[Start of section]

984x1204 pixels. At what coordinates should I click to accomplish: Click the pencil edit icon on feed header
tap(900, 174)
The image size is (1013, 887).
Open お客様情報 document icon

[End of section]
[Start of section]

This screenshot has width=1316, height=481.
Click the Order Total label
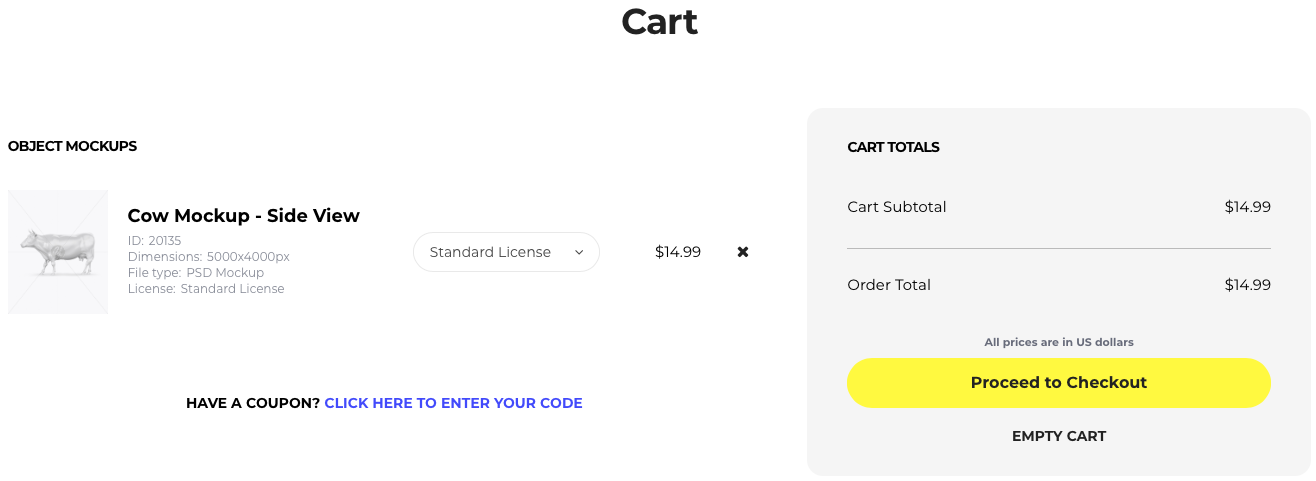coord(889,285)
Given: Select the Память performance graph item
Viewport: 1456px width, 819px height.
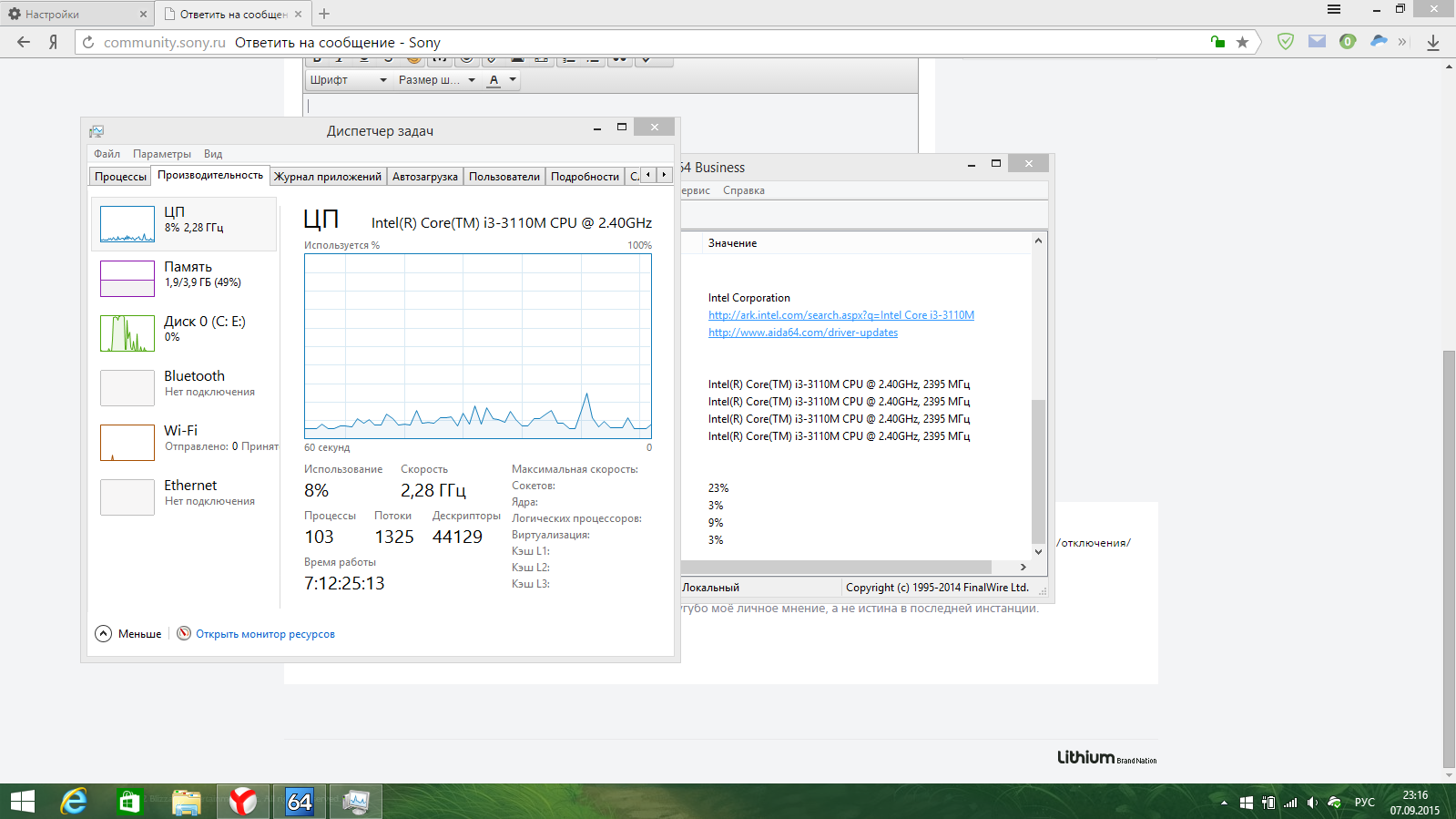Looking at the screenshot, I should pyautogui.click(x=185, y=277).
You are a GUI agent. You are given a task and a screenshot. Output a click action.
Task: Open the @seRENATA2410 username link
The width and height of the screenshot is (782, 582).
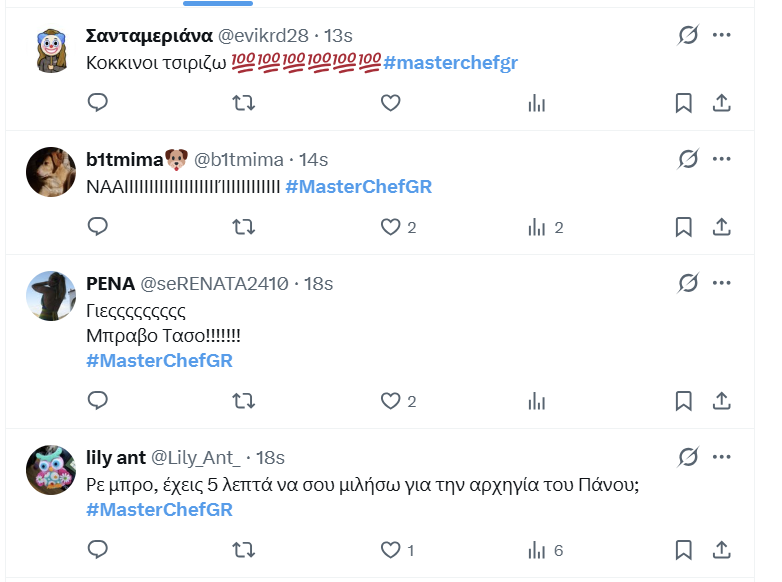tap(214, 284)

[End of section]
[Start of section]

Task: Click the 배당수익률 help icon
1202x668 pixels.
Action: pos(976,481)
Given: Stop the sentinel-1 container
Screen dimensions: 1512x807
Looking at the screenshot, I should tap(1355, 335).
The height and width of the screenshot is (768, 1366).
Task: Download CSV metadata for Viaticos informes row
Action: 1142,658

[End of section]

#### Your goal
Reproduce every line from the entries that holds the word "Open".

#### Response box
Open お客様情報 document icon
Task: Open the @seRENATA2410 username link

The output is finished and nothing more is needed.